2. Allow cells to sit at room temperature for 15 min.
3. Aspirate fixative, rinse three times in 1X PBS for 5 min each.
4. Proceed with immunostaining (section C).

C. Immunostaining

USE: All subsequent incubations, unless otherwise specified, should be performed at room temperature in a light-tight humid box or covered dish/dish to prevent drying and fading of the fluorochrome.

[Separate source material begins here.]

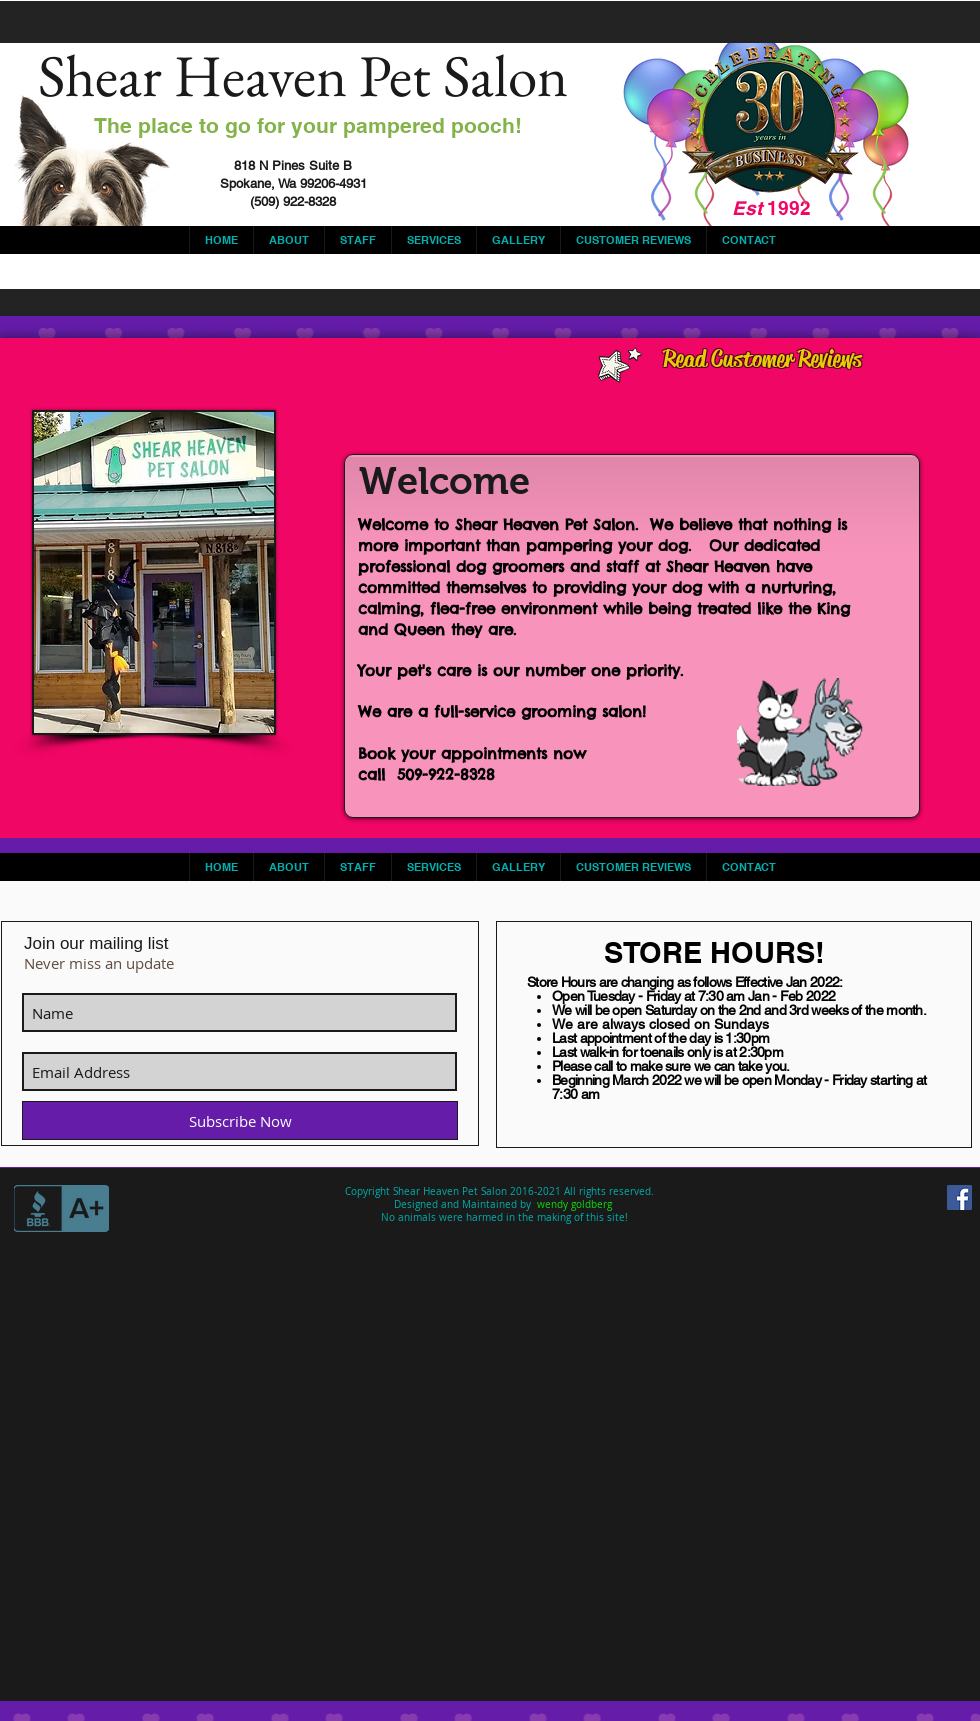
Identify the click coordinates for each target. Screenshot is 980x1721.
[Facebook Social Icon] (959, 1197)
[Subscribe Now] (240, 1120)
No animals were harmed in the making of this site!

1. Block the sample in blocking buffer for 60 min.
2. During the block, prepare the primary antibody by diluting it as directed on the product page under Antibody Dilution Buffer.
3. Aspirate blocking solution, apply diluted primary antibody.
4. Incubate overnight at 4°C.
5. Rinse three times in 1X PBS for 5 min each.
6. Incubate the sample in fluorochrome-conjugated secondary antibody diluted in Antibody Dilution Buffer for 1 to 2 hours at room temperature in the dark.
7. Rinse three times in 1X PBS for 5 min each.
8. Coverslips with prolong^®Gold-Anti-Fade-Reagenz (#9071) or extend^®Gold Antifade Reagent with DAPI (#8961).
9. For best results, allow the mounting medium to set overnight at room temperature. Store slides flat at 4°C and protected from light for long-term storage.